BRIEF: According to the biography of Miroslav Čuban, what post did he hold from 1989 until 1998?

DOCUMENT PASSAGE:
::::

Witness Miroslav Čuban as a child with his parents František Čuban and Hana Čubanová in 1943
Witness Miroslav Čuban as a child with his parents František Čuban and Hana Čubanová in 1943
photo: witness archive

Miroslav Čuban was born on 23 July 1936 in Mladá Boleslav. At the war’s end, he experienced a Soviet air raid in Mladá Boleslav, which cost the lives of 450 people, and the subsequent liberation of the town by the Red Army. After the war, he enthusiastically joined the scout troop and Sokol. He participated in the 1948 All-Sokol Gathering in Prague, and when the Sokol was banned after the February communist coup, he performed exercises at the Spartakiada. He liked poetry and music. He founded a student band and later played in a jazz group and in the Škoda orchestra. He also piloted gliders. In 1950, he became a laboratory technician and in 1956, he graduated from the Higher Industrial School of Chemistry in Kolín. He worked first at Karborund in Benátky nad Jizerou and then–for the next decades–as a wastewater technologist. From 1960 to 1967, he studied remotely at the University of Chemistry and Technology in Prague. In 1967, he graduated at Karolinum in Prague. Miroslav Čuban was a member of the Communist Party of Czechoslovakia from 1960 but left the party in 1969 in protest against the occupation. During the totalitarian era, he solved many problems in the water industry. At the time of the Velvet Revolution, he co-founded a strike committee in the company Central Bohemia Waterworks and Sewerage Mladá Boleslav. He wrote a petition supporting students and collected signatures. In 1989, he became the chairman of the Waterworks Union and held the post until 1998. He was also on the regional committee of the Wood, Forest, and Water Trade Union. In 2023, he lived as a pensioner in Mladá Boleslav.

::::

EXTRACTED DATA:
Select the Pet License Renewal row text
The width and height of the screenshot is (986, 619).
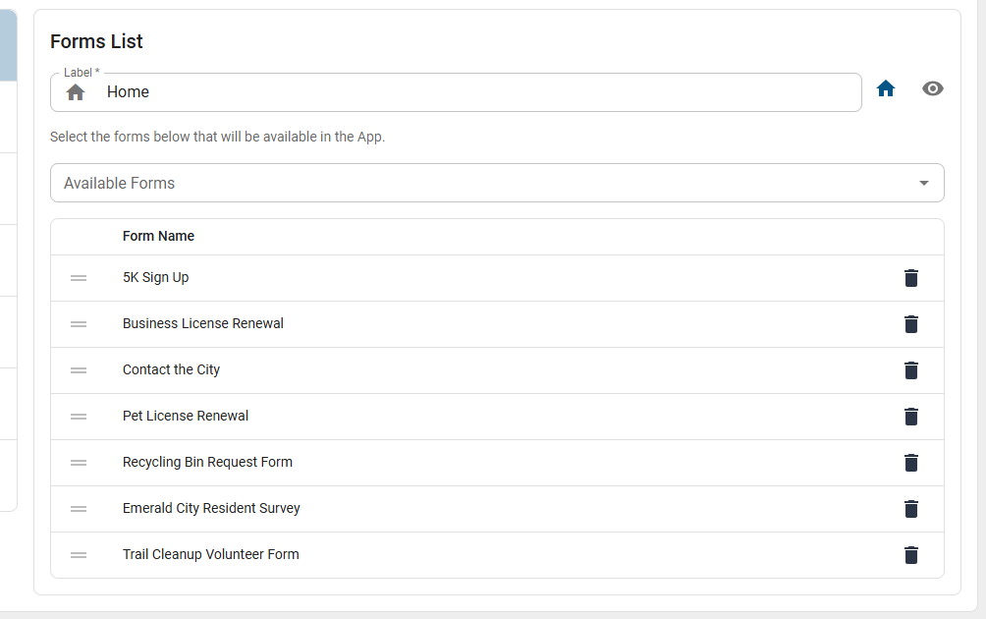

::::

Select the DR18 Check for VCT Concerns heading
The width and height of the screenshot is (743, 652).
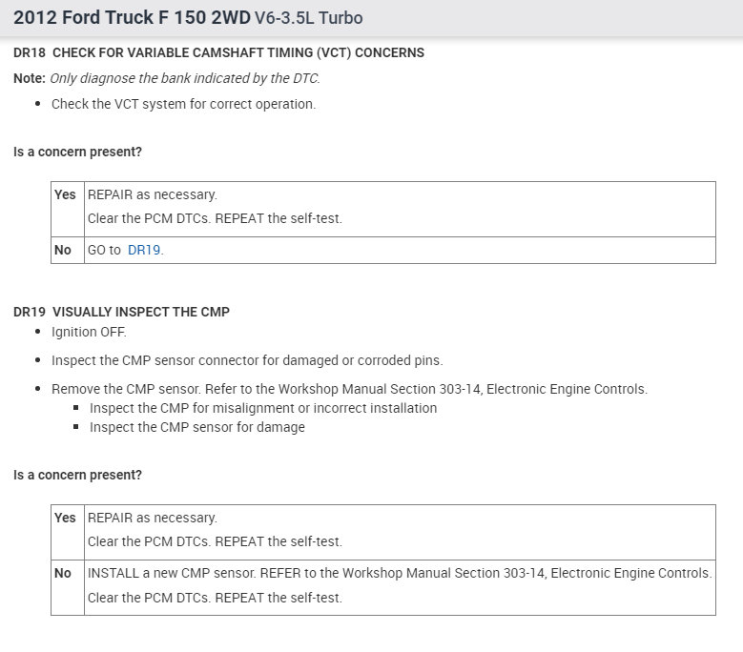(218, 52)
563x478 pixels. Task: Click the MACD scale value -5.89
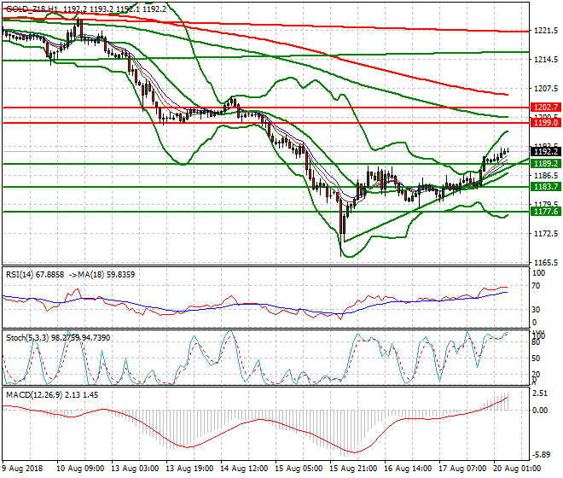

::::

EXPECTED OUTPUT: Chairman of the Waterworks Union.